INSTRUKSI KERJA:
(1) Ambil persis bagian berita tentang pemilihan rektor Unhas, mulai dari "IDEAtimes.id, MAKASSAR –" sampai "akademik internal kampus.".
(2) Masukkan baris data tersimpan ke dalam tabel Markdown dengan kolom No dan Isi. Mulailah dari baris pertama data dan berhentilah pada baris yang memuat "(x=517, y=383)", termasuk baris itu sendiri, tanpa baris kosong.

TEKS YANG DIBERIKAN:
--

IDEAtimes.id, MAKASSAR – Hasil penyaringan Senat Akademik Universitas Hasanuddin (Unhas) yang digelar di Hotel Unhas, Senin (3/11/2025), menjadi titik penting dalam dinamika pemilihan rektor periode 2026–2030.
Dari 94 anggota senat yang memiliki hak suara, Prof. Jamaluddin Jompa (Prof. JJ) meraih 74 suara, sementara Prof. Budu hanya mengantongi 18 suara.
Kemenangan telak tersebut menegaskan jurang lebar antara persepsi publik yang terbentuk lewat survei dan penilaian substantif dari komunitas akademik internal kampus.
Sebelumnya, sejumlah lembaga survei menempatkan Prof. Budu sebagai kandidat terpopuler, namun hasil pemungutan suara Senat memperlihatkan kenyataan berbeda.
Dari sudut pandang komunikasi politik, perbedaan ini menunjukkan bahwa logika popularitas tidak selalu sejalan dengan rasionalitas akademik.
Survei publik yang menampilkan Prof. Budu unggul tampaknya lebih bersifat pembentuk persepsi daripada cerminan dukungan nyata di lingkungan universitas.
Hasil Senat kali ini menegaskan bahwa legitimasi kepemimpinan akademik lahir dari kredibilitas gagasan dan rekam jejak, bukan dari gema citra.

--

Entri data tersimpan

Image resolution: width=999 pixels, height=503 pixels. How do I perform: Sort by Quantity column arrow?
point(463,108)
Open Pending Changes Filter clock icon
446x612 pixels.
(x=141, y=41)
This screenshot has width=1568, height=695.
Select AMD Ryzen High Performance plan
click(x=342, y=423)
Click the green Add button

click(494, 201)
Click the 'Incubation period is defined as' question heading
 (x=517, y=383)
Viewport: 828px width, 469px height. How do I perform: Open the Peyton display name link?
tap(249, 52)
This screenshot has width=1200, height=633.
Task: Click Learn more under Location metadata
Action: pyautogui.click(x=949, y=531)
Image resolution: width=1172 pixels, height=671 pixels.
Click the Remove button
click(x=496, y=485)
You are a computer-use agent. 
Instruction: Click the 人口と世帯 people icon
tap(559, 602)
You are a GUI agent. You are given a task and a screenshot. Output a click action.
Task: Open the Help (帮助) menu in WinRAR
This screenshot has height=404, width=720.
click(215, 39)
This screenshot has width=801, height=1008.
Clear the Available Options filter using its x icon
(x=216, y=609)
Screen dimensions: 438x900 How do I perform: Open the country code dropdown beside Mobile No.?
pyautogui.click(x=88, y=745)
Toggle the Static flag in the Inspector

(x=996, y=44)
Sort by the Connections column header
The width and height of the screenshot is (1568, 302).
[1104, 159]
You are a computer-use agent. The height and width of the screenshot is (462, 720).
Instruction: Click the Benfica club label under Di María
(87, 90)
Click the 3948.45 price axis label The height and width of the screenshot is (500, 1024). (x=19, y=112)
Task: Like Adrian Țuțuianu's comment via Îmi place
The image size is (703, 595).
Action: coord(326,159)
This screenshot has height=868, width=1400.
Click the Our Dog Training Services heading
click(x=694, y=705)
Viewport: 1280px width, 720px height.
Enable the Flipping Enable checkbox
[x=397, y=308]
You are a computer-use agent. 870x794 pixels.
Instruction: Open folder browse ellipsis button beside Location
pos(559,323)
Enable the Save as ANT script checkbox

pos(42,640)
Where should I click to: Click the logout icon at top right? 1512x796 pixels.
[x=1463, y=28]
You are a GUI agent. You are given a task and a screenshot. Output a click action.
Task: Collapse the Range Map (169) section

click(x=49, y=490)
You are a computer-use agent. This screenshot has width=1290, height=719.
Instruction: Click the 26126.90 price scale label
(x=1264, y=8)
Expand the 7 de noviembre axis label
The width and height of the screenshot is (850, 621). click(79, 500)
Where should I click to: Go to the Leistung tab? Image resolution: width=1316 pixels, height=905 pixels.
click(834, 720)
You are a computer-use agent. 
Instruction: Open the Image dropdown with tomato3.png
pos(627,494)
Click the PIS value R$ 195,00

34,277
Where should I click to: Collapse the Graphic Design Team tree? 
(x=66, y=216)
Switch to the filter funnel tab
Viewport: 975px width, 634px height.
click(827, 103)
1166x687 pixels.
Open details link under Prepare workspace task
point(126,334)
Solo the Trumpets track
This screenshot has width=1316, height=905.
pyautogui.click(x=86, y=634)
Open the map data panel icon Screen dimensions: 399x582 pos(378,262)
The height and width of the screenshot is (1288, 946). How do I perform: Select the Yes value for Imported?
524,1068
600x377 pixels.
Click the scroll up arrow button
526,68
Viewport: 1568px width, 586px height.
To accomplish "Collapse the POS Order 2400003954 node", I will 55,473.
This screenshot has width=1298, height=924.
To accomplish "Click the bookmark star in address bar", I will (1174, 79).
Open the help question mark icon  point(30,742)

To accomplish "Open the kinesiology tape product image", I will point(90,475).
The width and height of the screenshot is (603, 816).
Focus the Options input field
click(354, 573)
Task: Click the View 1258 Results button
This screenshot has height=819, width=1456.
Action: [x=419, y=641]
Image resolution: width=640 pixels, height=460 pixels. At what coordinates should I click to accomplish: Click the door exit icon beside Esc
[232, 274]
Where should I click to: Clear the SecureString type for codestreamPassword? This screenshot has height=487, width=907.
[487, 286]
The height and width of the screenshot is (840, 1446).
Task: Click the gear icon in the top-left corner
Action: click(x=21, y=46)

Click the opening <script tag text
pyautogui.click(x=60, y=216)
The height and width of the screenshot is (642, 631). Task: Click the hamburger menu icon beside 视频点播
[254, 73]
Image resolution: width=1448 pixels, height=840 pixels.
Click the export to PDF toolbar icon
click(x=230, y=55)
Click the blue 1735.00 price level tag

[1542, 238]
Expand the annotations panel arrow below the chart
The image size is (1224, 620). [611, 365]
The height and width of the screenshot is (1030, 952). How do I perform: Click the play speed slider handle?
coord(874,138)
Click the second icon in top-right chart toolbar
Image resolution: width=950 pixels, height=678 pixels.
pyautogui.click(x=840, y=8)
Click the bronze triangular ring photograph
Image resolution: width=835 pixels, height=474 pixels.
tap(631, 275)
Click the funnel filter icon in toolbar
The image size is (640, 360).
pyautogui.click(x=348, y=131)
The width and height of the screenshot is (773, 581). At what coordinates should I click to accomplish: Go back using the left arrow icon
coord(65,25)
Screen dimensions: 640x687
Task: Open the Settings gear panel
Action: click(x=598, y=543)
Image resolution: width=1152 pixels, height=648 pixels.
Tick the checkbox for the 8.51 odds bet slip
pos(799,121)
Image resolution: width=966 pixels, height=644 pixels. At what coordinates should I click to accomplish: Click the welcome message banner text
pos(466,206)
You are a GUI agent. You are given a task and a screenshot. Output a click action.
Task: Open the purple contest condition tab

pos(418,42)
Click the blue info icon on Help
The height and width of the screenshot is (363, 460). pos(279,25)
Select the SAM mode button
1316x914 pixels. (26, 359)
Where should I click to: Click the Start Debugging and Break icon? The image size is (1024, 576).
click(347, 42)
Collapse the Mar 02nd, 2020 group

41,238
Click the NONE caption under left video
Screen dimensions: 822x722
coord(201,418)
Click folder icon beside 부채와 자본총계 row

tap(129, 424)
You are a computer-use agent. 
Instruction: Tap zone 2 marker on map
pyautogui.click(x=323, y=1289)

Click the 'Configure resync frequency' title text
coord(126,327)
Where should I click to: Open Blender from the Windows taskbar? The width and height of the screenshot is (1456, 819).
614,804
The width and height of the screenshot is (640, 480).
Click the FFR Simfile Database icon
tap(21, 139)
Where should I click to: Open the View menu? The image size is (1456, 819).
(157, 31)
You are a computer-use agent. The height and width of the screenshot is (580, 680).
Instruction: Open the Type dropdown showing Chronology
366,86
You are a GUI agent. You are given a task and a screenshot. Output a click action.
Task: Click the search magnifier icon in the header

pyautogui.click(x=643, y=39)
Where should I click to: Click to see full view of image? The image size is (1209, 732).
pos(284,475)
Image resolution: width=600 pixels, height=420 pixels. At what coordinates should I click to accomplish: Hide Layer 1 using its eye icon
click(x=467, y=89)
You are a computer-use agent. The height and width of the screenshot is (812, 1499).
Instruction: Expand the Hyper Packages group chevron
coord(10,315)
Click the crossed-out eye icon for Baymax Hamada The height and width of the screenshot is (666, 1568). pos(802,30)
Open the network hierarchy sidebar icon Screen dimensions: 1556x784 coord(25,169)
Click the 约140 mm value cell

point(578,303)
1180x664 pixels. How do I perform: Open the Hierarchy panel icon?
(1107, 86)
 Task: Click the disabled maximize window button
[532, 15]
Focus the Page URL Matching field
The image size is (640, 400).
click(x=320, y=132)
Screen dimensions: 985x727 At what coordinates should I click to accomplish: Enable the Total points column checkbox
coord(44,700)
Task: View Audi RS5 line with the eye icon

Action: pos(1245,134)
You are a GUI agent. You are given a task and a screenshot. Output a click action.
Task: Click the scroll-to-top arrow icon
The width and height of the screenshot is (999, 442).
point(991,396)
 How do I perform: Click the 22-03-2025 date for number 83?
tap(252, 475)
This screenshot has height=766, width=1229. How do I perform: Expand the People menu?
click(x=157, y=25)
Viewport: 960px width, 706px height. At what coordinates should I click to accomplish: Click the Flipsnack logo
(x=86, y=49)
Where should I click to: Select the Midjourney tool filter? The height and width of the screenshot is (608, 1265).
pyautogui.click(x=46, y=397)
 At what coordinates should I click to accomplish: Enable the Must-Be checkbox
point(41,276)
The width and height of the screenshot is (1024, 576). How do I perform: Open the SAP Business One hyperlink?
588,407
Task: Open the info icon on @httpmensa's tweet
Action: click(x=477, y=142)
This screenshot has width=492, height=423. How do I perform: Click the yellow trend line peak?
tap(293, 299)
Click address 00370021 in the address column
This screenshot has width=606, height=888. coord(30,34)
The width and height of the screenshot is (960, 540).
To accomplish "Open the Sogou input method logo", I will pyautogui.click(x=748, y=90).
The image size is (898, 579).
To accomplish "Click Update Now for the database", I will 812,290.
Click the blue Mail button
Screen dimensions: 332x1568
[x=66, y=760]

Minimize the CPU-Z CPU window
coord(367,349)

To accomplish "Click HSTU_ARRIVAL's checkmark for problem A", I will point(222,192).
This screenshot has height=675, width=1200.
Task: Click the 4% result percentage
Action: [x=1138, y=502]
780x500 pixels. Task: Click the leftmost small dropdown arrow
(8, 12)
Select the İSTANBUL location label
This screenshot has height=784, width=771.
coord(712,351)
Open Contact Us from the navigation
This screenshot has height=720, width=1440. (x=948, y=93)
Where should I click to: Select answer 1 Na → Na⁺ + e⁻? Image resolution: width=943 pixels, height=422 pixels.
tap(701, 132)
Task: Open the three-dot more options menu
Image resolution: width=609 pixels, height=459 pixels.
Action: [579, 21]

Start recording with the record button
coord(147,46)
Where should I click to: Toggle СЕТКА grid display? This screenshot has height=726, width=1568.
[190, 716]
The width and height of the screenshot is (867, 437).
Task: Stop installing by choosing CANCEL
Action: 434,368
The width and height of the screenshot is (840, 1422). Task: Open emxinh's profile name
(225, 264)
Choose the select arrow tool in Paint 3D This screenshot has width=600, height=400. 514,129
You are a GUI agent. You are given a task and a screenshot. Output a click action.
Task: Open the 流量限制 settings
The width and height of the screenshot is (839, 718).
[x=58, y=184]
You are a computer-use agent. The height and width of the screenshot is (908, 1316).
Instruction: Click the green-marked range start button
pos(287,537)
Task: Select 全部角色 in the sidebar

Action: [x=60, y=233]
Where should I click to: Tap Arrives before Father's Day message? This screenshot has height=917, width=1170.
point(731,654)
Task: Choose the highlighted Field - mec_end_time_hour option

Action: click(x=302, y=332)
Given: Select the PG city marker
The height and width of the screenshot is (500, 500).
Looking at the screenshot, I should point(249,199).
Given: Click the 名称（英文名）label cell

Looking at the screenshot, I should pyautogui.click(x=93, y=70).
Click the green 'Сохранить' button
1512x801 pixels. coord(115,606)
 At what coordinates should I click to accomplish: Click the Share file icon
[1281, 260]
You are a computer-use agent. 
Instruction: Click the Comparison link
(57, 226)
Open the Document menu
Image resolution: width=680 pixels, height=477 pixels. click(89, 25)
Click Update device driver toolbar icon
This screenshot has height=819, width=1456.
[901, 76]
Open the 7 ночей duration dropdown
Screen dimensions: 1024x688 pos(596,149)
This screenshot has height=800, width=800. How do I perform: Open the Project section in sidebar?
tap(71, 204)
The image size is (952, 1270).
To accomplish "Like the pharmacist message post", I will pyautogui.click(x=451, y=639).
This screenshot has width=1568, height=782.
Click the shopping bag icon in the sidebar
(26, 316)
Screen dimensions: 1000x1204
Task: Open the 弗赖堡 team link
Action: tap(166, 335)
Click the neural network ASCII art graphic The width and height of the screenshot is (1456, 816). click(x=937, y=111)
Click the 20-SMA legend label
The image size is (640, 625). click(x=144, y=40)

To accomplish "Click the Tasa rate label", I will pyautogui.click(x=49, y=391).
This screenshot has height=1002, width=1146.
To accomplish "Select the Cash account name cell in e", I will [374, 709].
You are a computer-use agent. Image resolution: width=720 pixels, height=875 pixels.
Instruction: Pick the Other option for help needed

--

SOLUSI MASALAH:
(1)
IDEAtimes.id, MAKASSAR – Hasil penyaringan Senat Akademik Universitas Hasanuddin (Unhas) yang digelar di Hotel Unhas, Senin (3/11/2025), menjadi titik penting dalam dinamika pemilihan rektor periode 2026–2030.
Dari 94 anggota senat yang memiliki hak suara, Prof. Jamaluddin Jompa (Prof. JJ) meraih 74 suara, sementara Prof. Budu hanya mengantongi 18 suara.
Kemenangan telak tersebut menegaskan jurang lebar antara persepsi publik yang terbentuk lewat survei dan penilaian substantif dari komunitas akademik internal kampus.

(2)
| No | Isi |
|---|---|
| 1 | Image resolution: width=999 pixels, height=503 pixels. How do I perform: Sort by Quantity column arrow? |
| 2 | point(463,108) |
| 3 | Open Pending Changes Filter clock icon |
| 4 | 446x612 pixels. |
| 5 | (x=141, y=41) |
| 6 | This screenshot has width=1568, height=695. |
| 7 | Select AMD Ryzen High Performance plan |
| 8 | click(x=342, y=423) |
| 9 | Click the green Add button |
| 10 | click(494, 201) |
| 11 | Click the 'Incubation period is defined as' question heading |
| 12 |  (x=517, y=383) |